Ponca City, We love you writes "The Mercury News reports that former hacker Jonathan Zdziarski has been tapped by law-enforcement agencies nationwide to teach them just how much information is stored in iPhones — and how to get it. 'These devices are people's companions today,' says Zdziarski. 'They're not mobile phones anymore. They organize people's lives. And if you're doing something criminal, something about it is probably going to go through that phone.' For example, every time an iPhone user closes out of the built-in mapping application, the phone snaps a screenshot and stores it. Savvy law-enforcement agents armed with search warrants can use those snapshots to see if a suspect is lying about whereabouts during a crime."

your own personal lo-jack

[romanval]

You would think most criminals would know not to carry a cell phone at all, since the cell towers tracks and record their location at every moment.
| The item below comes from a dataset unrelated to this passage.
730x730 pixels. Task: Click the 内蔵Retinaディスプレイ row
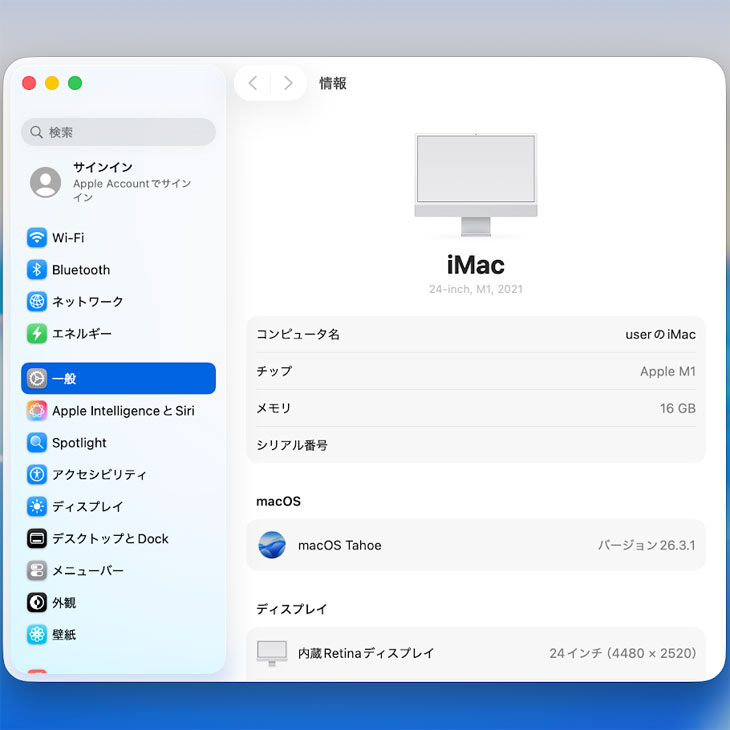476,653
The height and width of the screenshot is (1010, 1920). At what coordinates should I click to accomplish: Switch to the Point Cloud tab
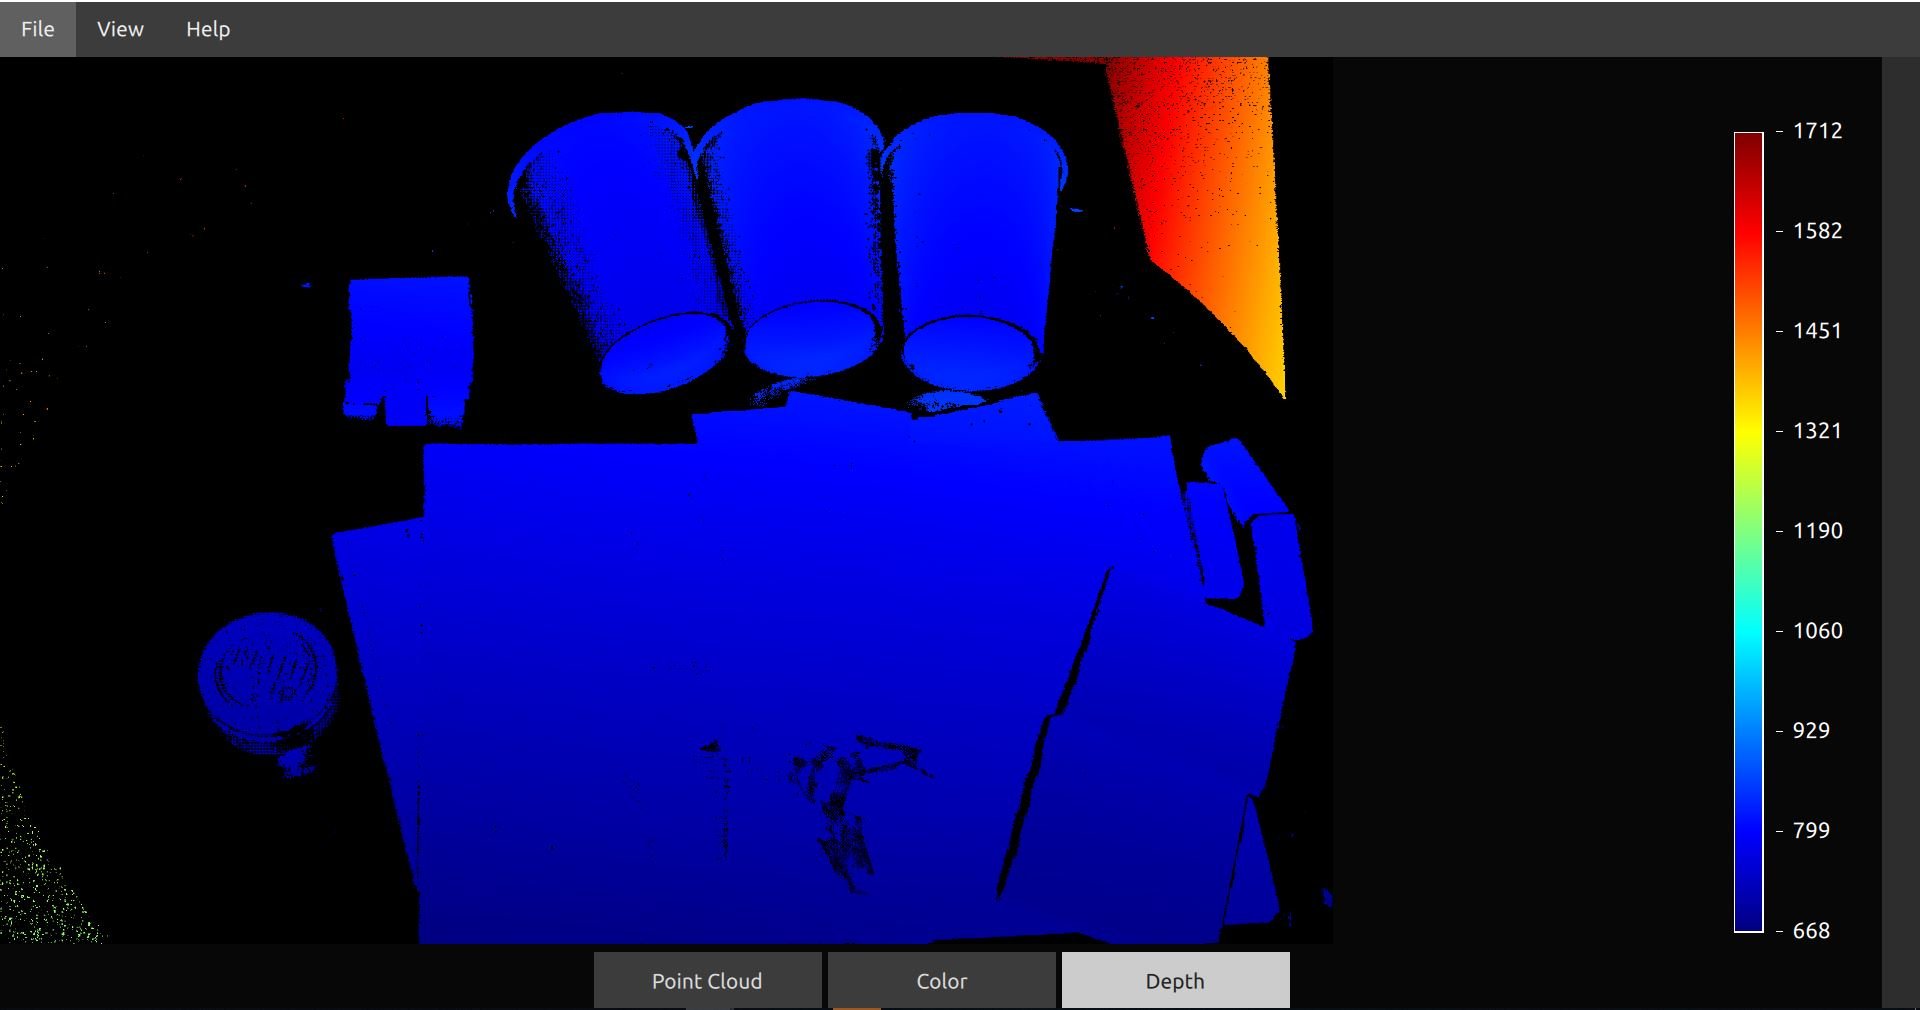[x=707, y=981]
Re:More good resons for not buying a iPhone (iSpy)

[99BottlesOfBeerInMyF]

It is also illegal when your electronics spy on you. So in fact apple software breaks the law by taking a screen shot of the map application and storing it.

As far as I know, caching an image by the OS is not illegal in any jurisdiction. Taking an image and transmitting it to someone who is not the owner of the device, without their permission would be a problem in some jurisdictions. But then, that's not what anyone is claiming is happening.

Re:iPhone secret screenshots?

[Graff]

"For example, every time an iPhone user closes out of the built-in mapping application, the phone snaps a screenshot and stores it." - TFS What?

It's called caching. When an iPhone application switches to another application it can quickly store an image of the app's current state. When the user switches back it displays that image while the real view is being built. That way the user gets an immediate view of the last state of the app rather than having to wait around for that state to be re-built.

Your desktop computer's web browser (and many other programs and devices) does the same thing, it stores data for quick access and responsiveness. You'd be surprised at just how many devices use this technique, the iPhone is far from the only device to cache data.

It's a smart technique but yeah, if you're committing crimes then too bad for you. I'd suggest that maybe you shouldn't be using ANY electronic device during a crime that you don't completely understand what data it sends and stores and how to deal with it before it becomes evidence.

WTF?

[Runaway1956]

Just WTF is a "former hacker"? That's like a "former scientist" or a "former student" or - - I suppose if you accept "hacking" to mean "criminal cretin living in his mother's basement breaks into email accounts and spreads bots around the internt" - then someone COULD be a "former hacker". A real hacker never stops hacking. It's more than a way of life - it's a way of thinking!

Re:More good resons for not buying a iPhone (iSpy)

[acedotcom]

one thing i have noticed is that google maps stores the voice cache right at the top of the SD card in its own folder. so anyone with an SD card reader can plug in your phone and listen to the voice prompts for your route. i am sure that it using the same kind of caching for screens....but you dont need to be a "hacker" to find the voice prompts.

Re:your own personal lo-jack

[Anonymous Coward]

Not true; there are many ways the police can get your prints without you ever being a criminal. Concealed carry permits require you to submit prints, and so does the Military. In fact, I remember hearing some controversy when I was a kid because the police were collecting students prints from school, under the cover of showing kids how law enforcement works.

Zombie Flash cookies and going deep

[AHuxley]

http://arstechnica.com/apple/news/2010/09/rldguid-tracking-cookies-in-safari-database-form.ars [arstechnica.com]
I wonder how many will soon be tracked via Flash-based cookies and deep stored history options.
The Safari database seems to be an open and safe way to track a user via a normal 'ad' after a site visit.
Stop giving state task forces and feds signals intelligence via a next generation of toys in your pocket.
Go simple and swap any used device out asap.
Try a collection of dumb devices with no networking or life long databases.
Recall the Malcolm X script... "Don't never write nothing down ....
Cause if they can't find no [iphone] they ain't got no proof..."
The serial numbers, hidden databases, location services ect, almost makes you think someone really put thought into tracking.
Any ex CIA director's investment banks seed money linked to funding this stuff?

Re:Criminals usually aren't very smart

[Sycraft-fu]

My favourite was a guy who got busted stealing change out of newspaper machines. This was maybe 10 years ago. While more people bought the paper then as opposed to now, it still isn't what you'd call real brisk business, especially since they are cheap. What's more, those things are rather solidly built to withstand the rigors of being outside all the time. It took this guy a good amount of effort to get in to one, and he'd get a few bucks for his troubles. The cops said he literally could have made more per hour of work at McDonalds than doing this.